What to do:
Rewrite all the records below, changing every "screenshot" to "screen capture" and leaving everything else as it is. Omit the pictures.

━━━ Data provided

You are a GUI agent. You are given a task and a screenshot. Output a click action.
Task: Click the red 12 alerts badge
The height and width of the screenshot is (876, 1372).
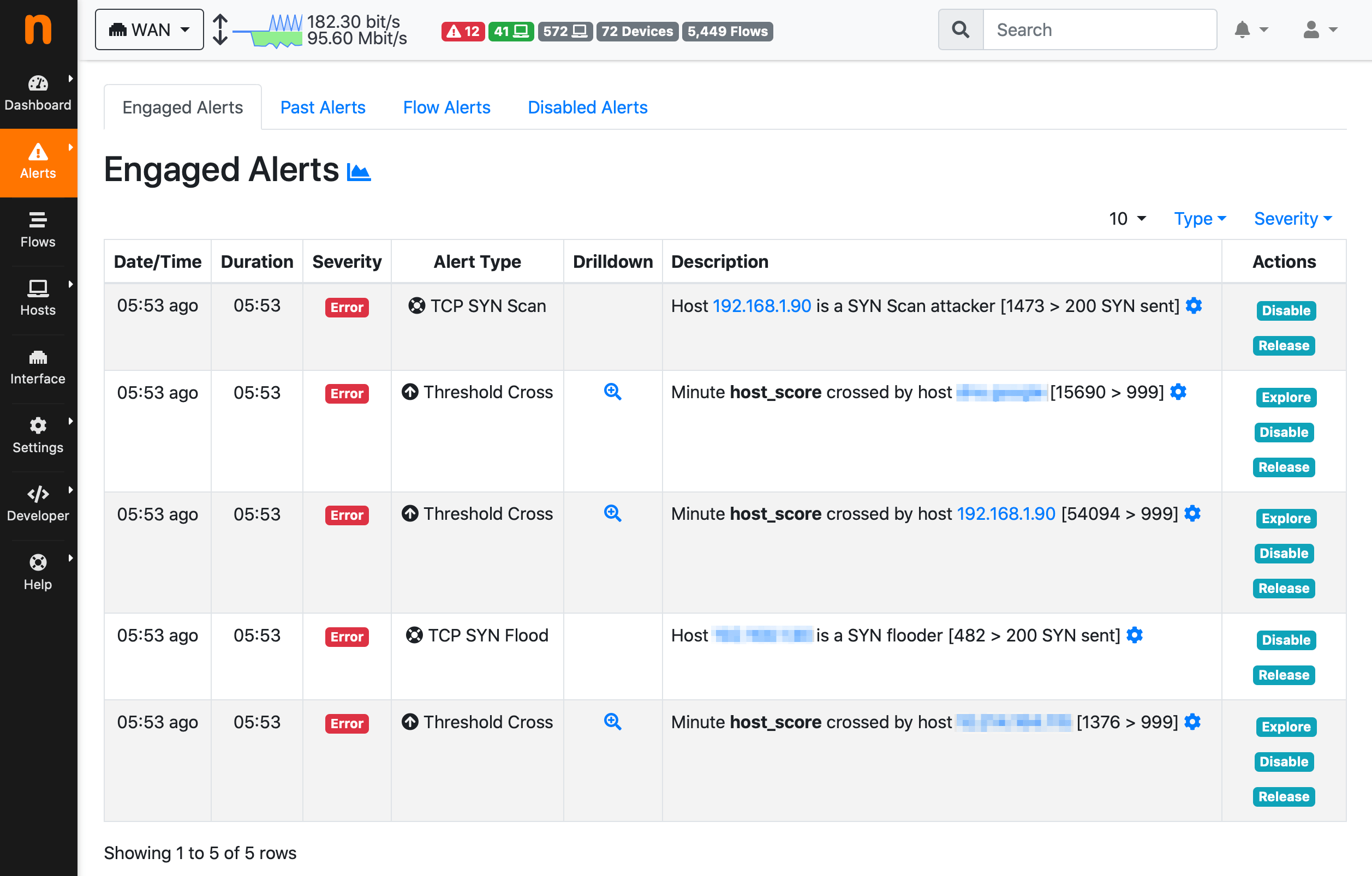tap(463, 31)
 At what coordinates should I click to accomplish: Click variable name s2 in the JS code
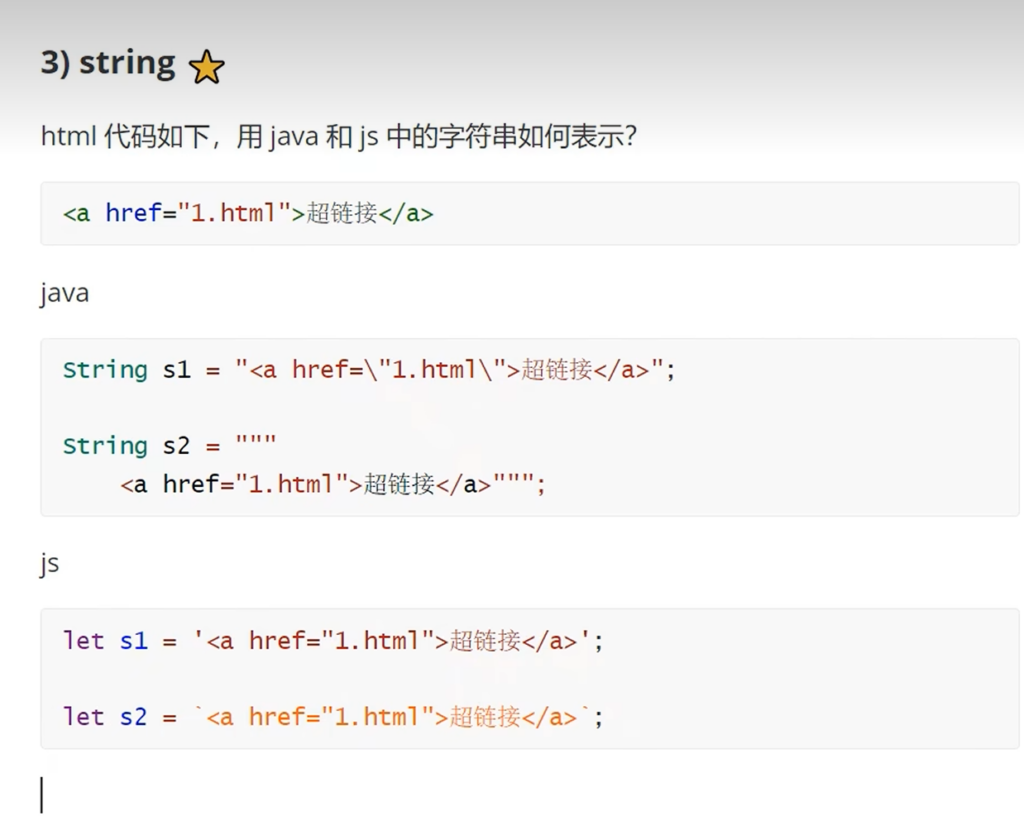point(133,717)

━━━━━━

Completed task:
You are a GUI agent. You are given a task and a screen capture. Output a click action.
Task: Click the red 12 alerts badge
The height and width of the screen capture is (876, 1372).
tap(463, 31)
 At what coordinates should I click to accomplish: Click variable name s2 in the JS code
point(133,717)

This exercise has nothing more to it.